Wie wir etwas sagen, ist manchmal wichtiger, als der eigentliche Inhalt der Botschaft.
Der Umgangston in menschlichen Beziehungen beschäftigt mich schon, seit ich mich zurückerinnern kann. Bereits als Kind war ich sehr empfänglich für den Ton, der die Musik macht. Vermutlich fiel den Erwachsenen gar nicht auf, dass ich schon damals im Umgang mit Menschen und Situationen überdurchschnittlich sensibel agierte. Äußerlich wirkte ich unbefangen und ich war mutig, auf der Seelenebene war ich feinsinnig und daher zeigte ich mich oft empathisch. Gelebte Solidarität mit Menschen, die unfair behandelt wurden, war bereits in meiner Jugend ein Thema.

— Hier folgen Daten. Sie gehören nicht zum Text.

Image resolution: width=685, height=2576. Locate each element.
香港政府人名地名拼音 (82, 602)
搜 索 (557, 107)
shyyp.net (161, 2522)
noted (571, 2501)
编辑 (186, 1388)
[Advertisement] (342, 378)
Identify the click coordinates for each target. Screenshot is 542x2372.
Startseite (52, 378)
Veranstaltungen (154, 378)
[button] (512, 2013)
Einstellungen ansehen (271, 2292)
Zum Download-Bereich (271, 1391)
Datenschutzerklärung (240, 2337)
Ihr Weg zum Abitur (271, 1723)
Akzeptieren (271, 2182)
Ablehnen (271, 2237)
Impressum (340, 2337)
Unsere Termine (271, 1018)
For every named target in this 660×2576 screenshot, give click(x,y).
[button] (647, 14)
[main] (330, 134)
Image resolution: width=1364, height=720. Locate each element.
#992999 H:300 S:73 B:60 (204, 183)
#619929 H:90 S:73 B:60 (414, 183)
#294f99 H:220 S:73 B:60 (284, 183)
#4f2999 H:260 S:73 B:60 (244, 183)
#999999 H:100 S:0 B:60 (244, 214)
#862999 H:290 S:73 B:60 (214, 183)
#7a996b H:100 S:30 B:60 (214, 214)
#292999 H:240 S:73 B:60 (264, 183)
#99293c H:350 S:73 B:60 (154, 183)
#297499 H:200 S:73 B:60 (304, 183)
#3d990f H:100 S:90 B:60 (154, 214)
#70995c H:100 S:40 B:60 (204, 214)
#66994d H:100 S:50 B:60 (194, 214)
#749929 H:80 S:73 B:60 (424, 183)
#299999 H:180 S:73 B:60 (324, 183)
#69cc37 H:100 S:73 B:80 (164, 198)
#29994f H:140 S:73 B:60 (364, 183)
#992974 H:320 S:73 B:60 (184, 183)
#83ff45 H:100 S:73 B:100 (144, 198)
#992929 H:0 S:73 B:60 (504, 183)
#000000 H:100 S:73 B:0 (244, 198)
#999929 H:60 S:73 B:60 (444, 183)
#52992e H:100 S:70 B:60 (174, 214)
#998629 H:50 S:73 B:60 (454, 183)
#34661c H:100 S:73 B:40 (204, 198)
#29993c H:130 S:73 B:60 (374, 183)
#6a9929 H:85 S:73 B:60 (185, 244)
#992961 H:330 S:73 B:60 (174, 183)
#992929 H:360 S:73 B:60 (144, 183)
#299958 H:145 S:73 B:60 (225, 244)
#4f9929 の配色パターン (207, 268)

Der Ton macht die Musik - das gilt für alle Lebensbereiche.
Es gibt eine Haltung von Menschen, gegen die ich protestiere, weil sie Kommunikation auf Augenhöhe vermissen lässt: Wenn mir eine Person etwas anschafft, lässt mich das innerlich zusammenzucken. Wenn diese Person dieses Unwort auch noch in ihre verbale Kommunikation einbaut, lässt dies einige Rückschlüsse zu: Im besten Fall neige ich dazu, anzunehmen, dass das Ausdrucksvermögen nicht zu den persönlichen Stärken zählt. Ich könnte aber auch annehmen, dass ein primitives Überlegenheitsgefühl dazu veranlasst, auf diesem Niveau zu kommunizieren.
Mit der gelebten Haltung, jemandem etwas anzuschaffen, geht einher, dass ein Mensch die Würde eines anderen Menschen missachtet.
Was ist so schwer daran, jemanden um etwas zu bitten? Auch in der Berufssprache sind höfliche Verhaltensweisen angebracht.